A healthy lifestyle is important for everyone, and particularly for people with cirrhosis. Dietary Factors
Enhancing
Nutritional Needs. Because important
antioxidant vitamins are depleted in the cirrhotic liver, in any case,
any patient with cirrhosis should maintain a diet rich in fresh fruits,
vegetables, and whole grains. Additional nutritional supplements may be
needed, particularly for the patients with both alcoholism and
cirrhosis. In one study, such patients drank Ensure every day as a
supplement to their regular diet. After six months they showed
significant improvement in many signs of overall health compared to
those who didn't consume the beverage. High-quality dietary protein may
be especially helpful for patients with ascites and for repairing muscle
mass, but excessive protein loads may trigger encephalopathy. Protein
solutions have been devised that provide beneficial amino acids without
including those that increase this risk. There is no limit on vegetable
proteins, such as those from soy. Limiting Fluids
Fluid restriction is not usually necessary, but patients with severe ascites should discuss limiting fluid with their physicians. Exercise
Exercise increases the risk for portal pressure and variceal bleeding; a recent study reported that taking a beta-blocker might reduce this risk, although patients should discuss this with their physician. What Are The Treatments For Conditions
That Cause Cirrhosis?
Treatment for Alcoholism
The only treatment for alcoholic cirrhosis is to stop drinking. Individuals with alcoholic cirrhosis are almost always malnourished and, therefore, require increased calories and rigorous nutritional support, which can improve survival rates.
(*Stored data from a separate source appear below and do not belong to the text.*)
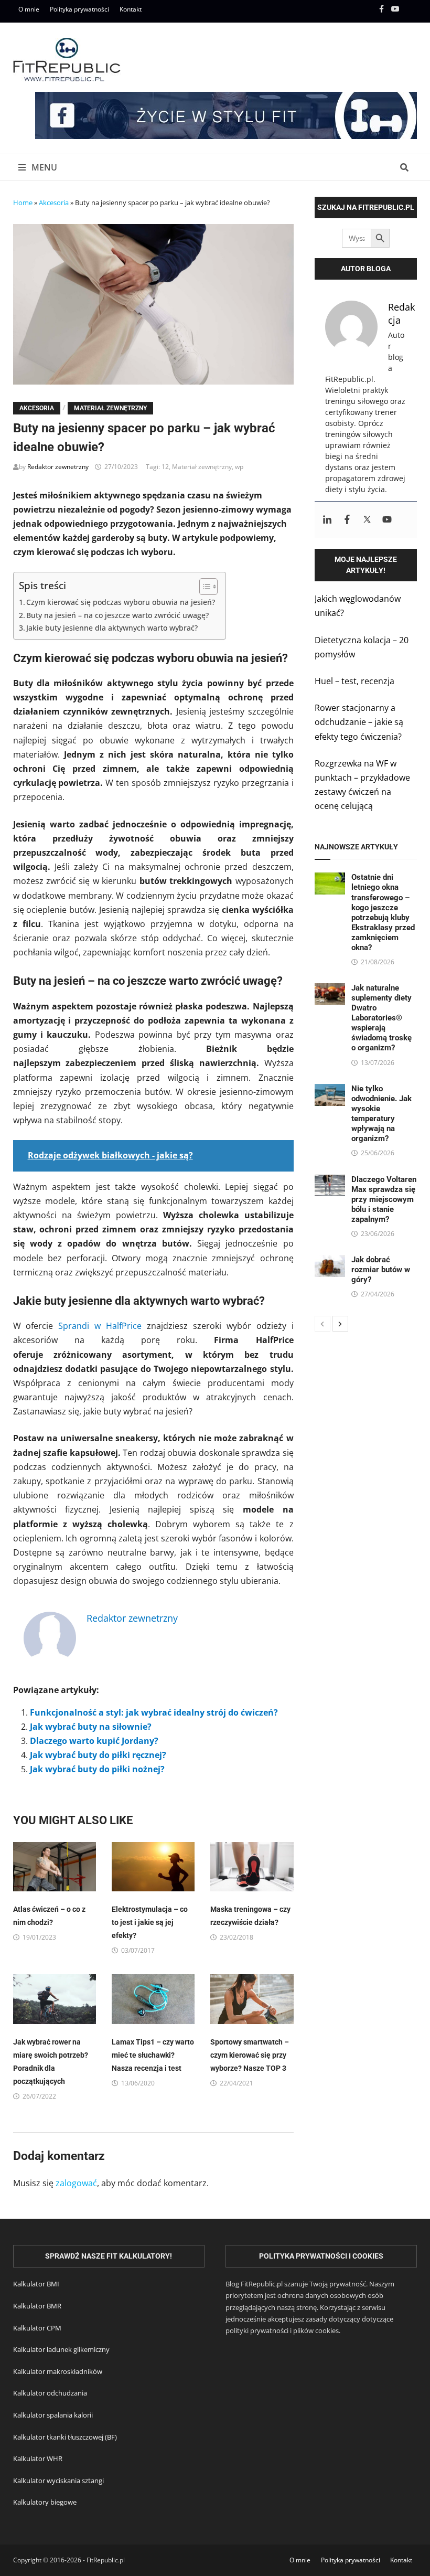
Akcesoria (54, 202)
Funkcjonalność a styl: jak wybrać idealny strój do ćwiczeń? (154, 1712)
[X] (410, 8)
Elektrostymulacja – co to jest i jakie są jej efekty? (150, 1922)
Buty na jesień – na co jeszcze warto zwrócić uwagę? (117, 615)
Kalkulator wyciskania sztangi (58, 2480)
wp (239, 466)
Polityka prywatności (79, 9)
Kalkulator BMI (36, 2283)
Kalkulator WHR (37, 2458)
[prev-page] (322, 1324)
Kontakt (131, 9)
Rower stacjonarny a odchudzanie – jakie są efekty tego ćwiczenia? (359, 722)
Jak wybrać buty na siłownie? (91, 1726)
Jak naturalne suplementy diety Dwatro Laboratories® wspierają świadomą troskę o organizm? (381, 1017)
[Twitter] (367, 519)
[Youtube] (396, 8)
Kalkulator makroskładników (57, 2371)
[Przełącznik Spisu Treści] (203, 586)
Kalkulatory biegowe (45, 2502)
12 (165, 466)
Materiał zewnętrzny (110, 408)
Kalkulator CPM (37, 2328)
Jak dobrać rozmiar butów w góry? (380, 1269)
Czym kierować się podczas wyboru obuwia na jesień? (120, 602)
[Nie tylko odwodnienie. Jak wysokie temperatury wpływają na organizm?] (330, 1091)
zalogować (76, 2183)
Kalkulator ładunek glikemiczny (61, 2349)
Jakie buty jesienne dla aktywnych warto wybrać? (112, 628)
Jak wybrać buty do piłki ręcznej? (98, 1755)
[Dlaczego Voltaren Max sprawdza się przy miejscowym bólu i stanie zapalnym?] (330, 1181)
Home (23, 202)
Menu (43, 167)
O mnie (28, 9)
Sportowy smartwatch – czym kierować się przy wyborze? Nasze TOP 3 (249, 2055)
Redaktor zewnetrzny (58, 466)
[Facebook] (383, 8)
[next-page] (340, 1324)
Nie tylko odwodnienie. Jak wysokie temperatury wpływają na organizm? (381, 1113)
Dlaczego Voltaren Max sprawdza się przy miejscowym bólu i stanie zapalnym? (383, 1199)
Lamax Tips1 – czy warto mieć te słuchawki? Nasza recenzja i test (153, 2055)
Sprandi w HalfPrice (100, 1326)
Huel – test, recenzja (354, 681)
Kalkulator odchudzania (50, 2393)
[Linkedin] (327, 519)
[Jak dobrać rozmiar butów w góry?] (330, 1262)
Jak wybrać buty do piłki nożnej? (97, 1769)
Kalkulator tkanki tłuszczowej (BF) (65, 2437)
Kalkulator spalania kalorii (53, 2415)
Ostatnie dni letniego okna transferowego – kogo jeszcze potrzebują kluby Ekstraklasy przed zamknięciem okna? (383, 912)
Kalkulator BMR (37, 2306)
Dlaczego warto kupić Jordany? (94, 1741)
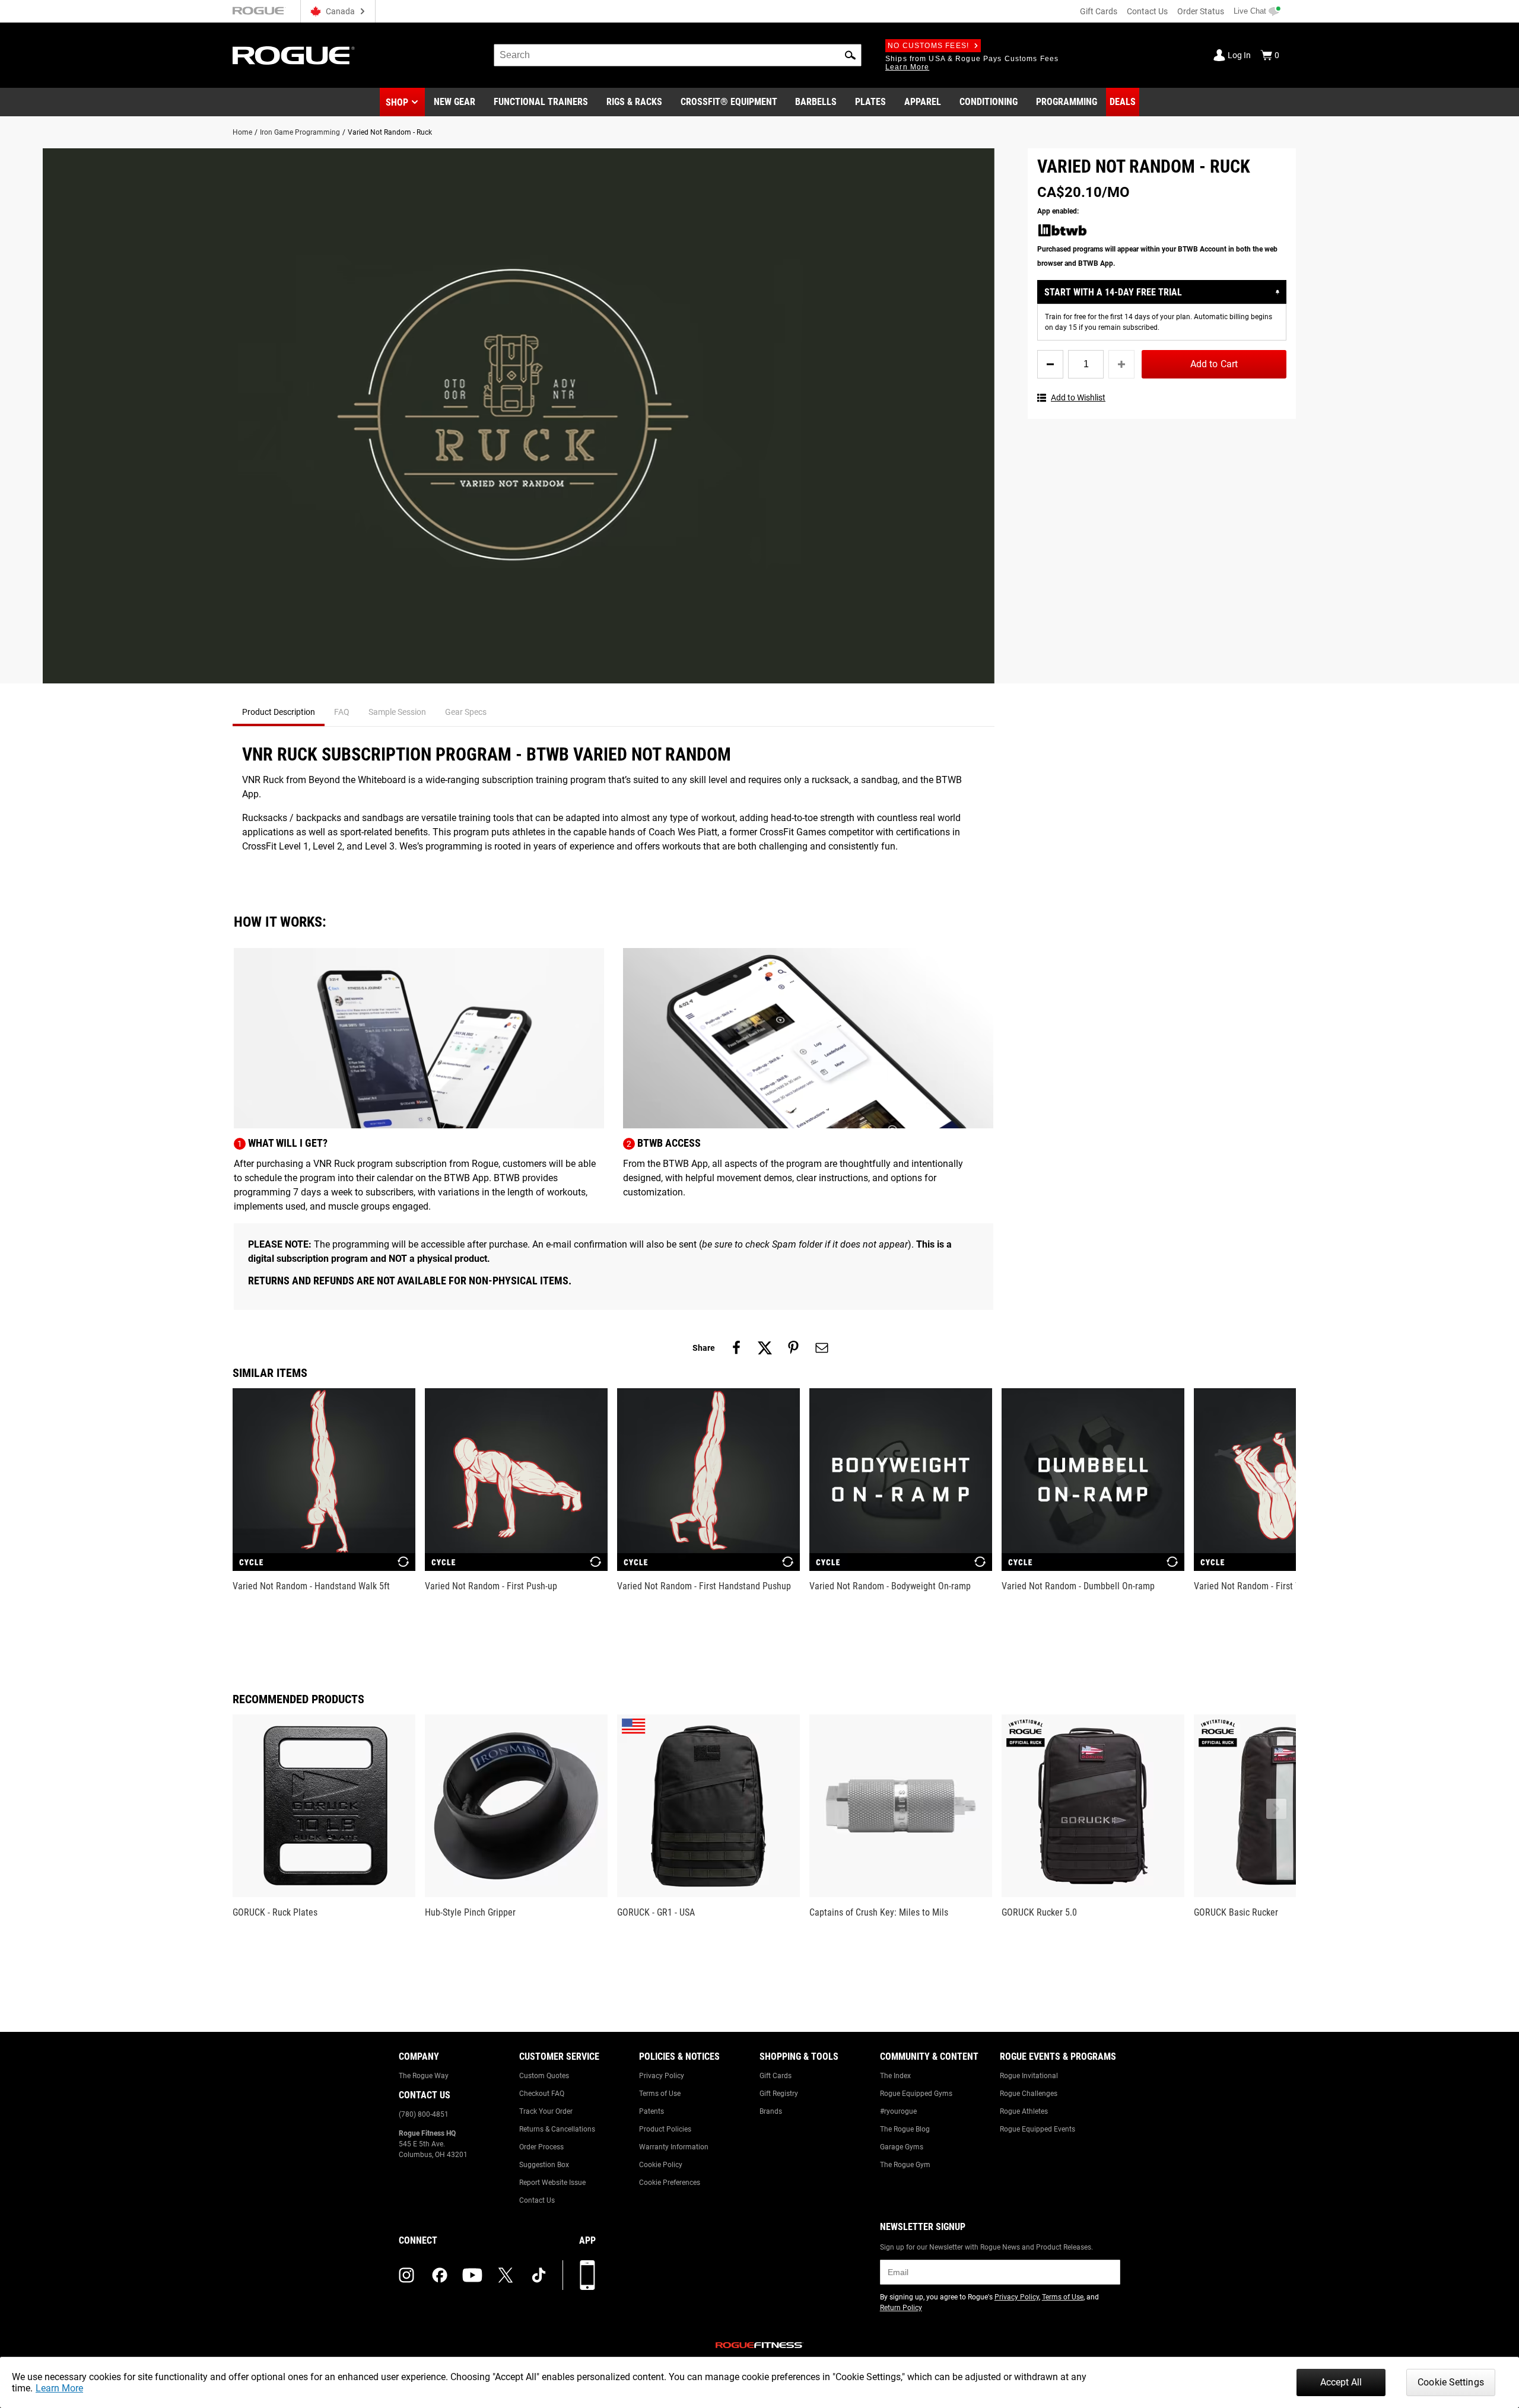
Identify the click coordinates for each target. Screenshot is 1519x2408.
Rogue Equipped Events (1037, 2129)
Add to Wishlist (1078, 397)
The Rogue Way (424, 2076)
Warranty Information (673, 2147)
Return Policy (901, 2308)
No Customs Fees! (928, 46)
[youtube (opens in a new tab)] (472, 2275)
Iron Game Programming (300, 132)
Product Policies (665, 2129)
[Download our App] (587, 2275)
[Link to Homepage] (294, 55)
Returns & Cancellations (557, 2129)
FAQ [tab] (341, 712)
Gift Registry (779, 2093)
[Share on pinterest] (793, 1348)
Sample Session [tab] (397, 712)
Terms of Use (660, 2093)
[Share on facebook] (736, 1348)
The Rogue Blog (905, 2129)
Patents (651, 2111)
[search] (678, 55)
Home (242, 132)
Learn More (59, 2388)
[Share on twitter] (765, 1348)
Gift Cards (1098, 11)
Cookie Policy (660, 2165)
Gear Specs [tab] (466, 712)
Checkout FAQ (541, 2093)
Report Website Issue (552, 2182)
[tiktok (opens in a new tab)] (539, 2275)
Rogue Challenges (1028, 2093)
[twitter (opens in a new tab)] (505, 2275)
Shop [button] (397, 102)
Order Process (541, 2147)
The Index (895, 2076)
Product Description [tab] (278, 712)
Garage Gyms (901, 2147)
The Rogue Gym (905, 2165)
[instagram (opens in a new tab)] (406, 2275)
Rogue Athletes (1024, 2111)
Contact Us (1147, 11)
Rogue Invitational (1029, 2076)
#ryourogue (898, 2111)
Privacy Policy (661, 2076)
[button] (850, 55)
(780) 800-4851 (424, 2114)
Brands (771, 2111)
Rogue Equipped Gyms (916, 2093)
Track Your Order (546, 2111)
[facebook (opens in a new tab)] (440, 2275)
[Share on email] (822, 1348)
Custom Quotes (544, 2076)
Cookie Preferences (669, 2182)
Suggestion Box (544, 2165)
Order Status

Corticosteroids may be useful for alcoholic hepatitis, an acute condition in which the liver is inflamed, but these drugs are not beneficial after cirrhosis has developed. Drugs under investigation include propylthiouracil and colchicine, which inhibit deposits of collagen, the critical protein building block in connective and scar tissue. Researchers are also investigating drugs that block factors in the immune system called thrombaxanes, which may play an important role in the inflammatory process that kills liver cells in alcoholic cirrhoses. Treatment for Chronic Hepatitis B or C
Drug
treatments for chronic hepatitis B and C are aimed at reducing or
preventing liver damage and boosting or modifying the immune system to
promote its attack on the viruses. Treatment outcomes are assessed by
testing levels of aminotransferase to determine liver damage and using
polymerase chain reaction (PCR) tests to detect the amount of virus
left. After treatment, however, some patients may have low levels of
virus and high indicators of liver damage while others display opposite
results. It is not yet clear how to weigh these criteria in evaluating
the overall health of the patient. Treatments for Hepatitis B
Interferon
alpha is the standard drug currently used for both chronic viral
hepatitis B and C. It has eliminated the virus and sustained significant
remission in 25% to 40% of patients with chronic hepatitis B. The drug
is usually taken by injection every day for 16 weeks. (It does not
appear to be effective for hepatitis D.) Unfortunately, even in
hepatitis B, the virus recurs in almost all cases, although this
recurring mutation may be weaker than the original strain. Administering
the drug for longer periods may produce sustained remission in more
patients while still being safe. Interferon beta is benefiting many
children with hepatitis B who do not respond to interferon alpha. Treatments for Hepatitis C
Interferon alpha, usually in combination with ribavirin is now the standard treatment for many patients with hepatitis C. In patients who respond, symptoms improve significantly. Unfortunately, only about half of patients respond to interferon alone, and only about 15% to 20% have a sustained response. In patients with hepatitis C without cirrhosis, the combination of interferon alpha and ribavirin is showing double the success rates of interferon alone, with initial response rates up to 66% for type 2 and 3 and up to 30% for the more severe genetic type 1. Sustained responses are as high as 40%. Side effects from the combination are similar to interferon alone although they occur more often, and ribavirin adds the risk for anemia. Many experts are now recommending that the combination of interferon alpha and ribavirin by the first choice for hepatitis C patients with early cirrhosis. Although studies have not found interferon alone to be of much benefit for hepatitis C, once cirrhosis develops, recent studies suggest that either long-term treatment or a new form of interferon alpha called polyethylene glycol (PEG interferon) may help to improve this condition. It is not known if interferon treatments have any effect in patients co-infected with hepatitis B or who show signs of portal hypertension. Treatment for Primary Biliary
Cirrhosis
Overall
Symptom Improvement. Ursodiol or
ursodeoxycholic acid appear to have properties that protect against the
destructive consequences of the disease process in the bile ducts of the
liver. It is the standard drug used for primary biliary cirrhosis and
has only minor side effects. Methotrexate, an anti-inflammatory drug
that suppresses elements of the immune system has been shown to reduce
itching, improve liver enzyme levels, and even improve liver tissue
health. Not all people respond to it, however, and it does not appear to
be effective in low doses. Colchicine, a drug that inhibits collagen (a
protein in the body the makes up scar tissue) has produced some
improvement in liver function and survival, but it does not appear to be
as effective as methotrexate. Both drugs can have severe side effects.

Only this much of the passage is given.